French President Emmanuel Macron recently announced a plan to help safeguard vital public services in crisis-hit Lebanon.
The “financial mechanism” that is being studied will culminate in the creation of a currency board, a monetary authority that would be used to control the fluctuation of the Lebanese pound against the U.S. dollar, according to Annahar.
This authority would ensure that Lebanon continues to provide basic services and goods for its people in case the country faces total collapse amid a continued political vacuum.
It would do so by “stabilizing the exchange rate of the national currency in relation to a foreign currency, the majority of which is in U.S. dollars, by controlling the issuance of the monetary mass on the basis that no local currency is issued without a foreign currency equivalent,” a French official told Annahar.
Through this mechanism, Lebanon’s available foreign currency would be utilized to pay for the Lebanese population’s basic needs, under international financial supervision, in case the country’s leaders failed to form a government, the official explained.

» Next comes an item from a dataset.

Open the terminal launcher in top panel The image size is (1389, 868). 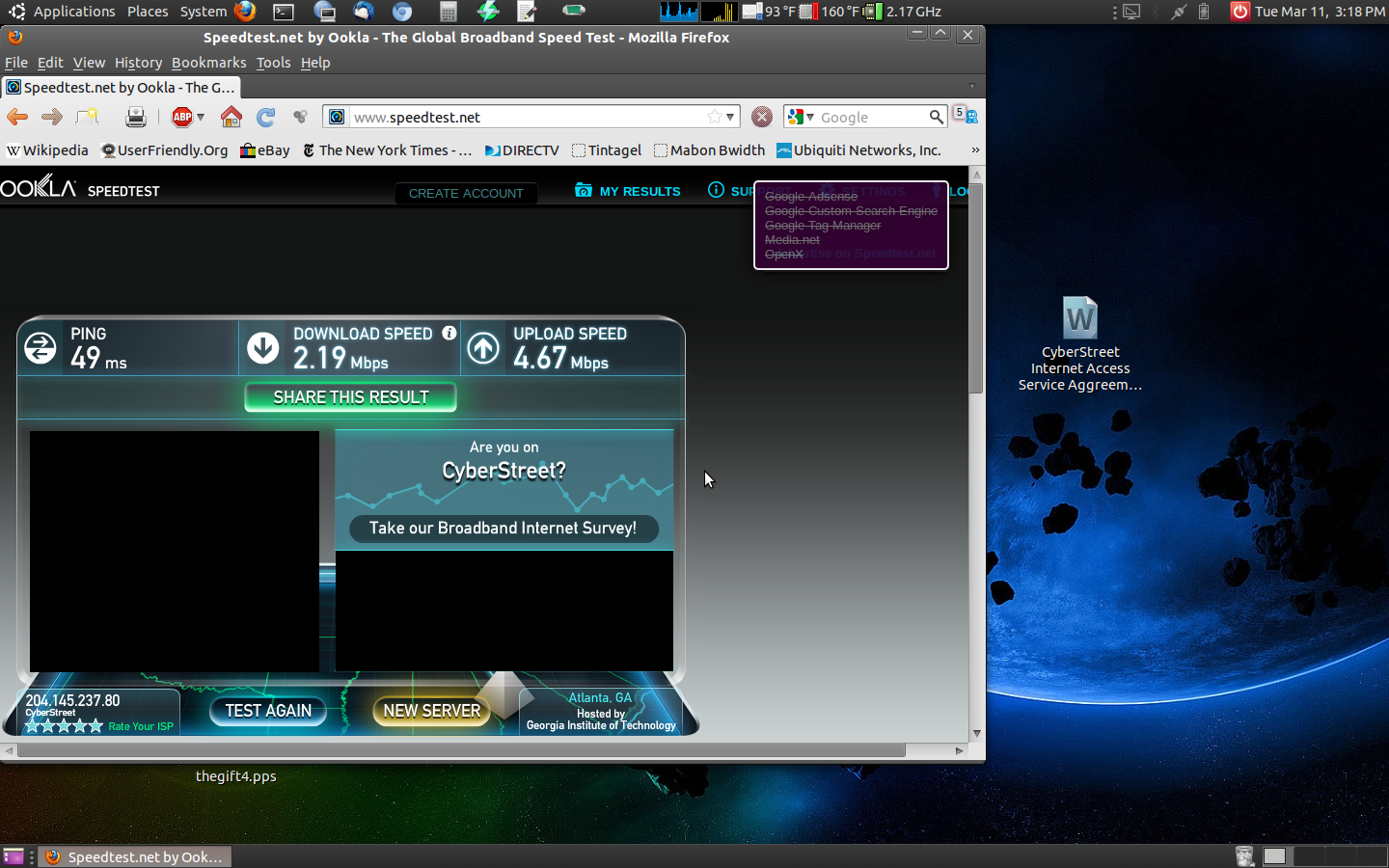pos(284,12)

It’s noteworthy that the talk about creating a currency board for Lebanon is not new.
The idea surged in popularity earlier this year when its proponents, most notably American economist Steve H. Hanke, presented it as a quick and effective solution to Lebanon’s currency crisis.
Although a draft law for the adoption of a currency-board system was submitted months ago by MP Paula Yacoubian, no progress has been made in this regard since.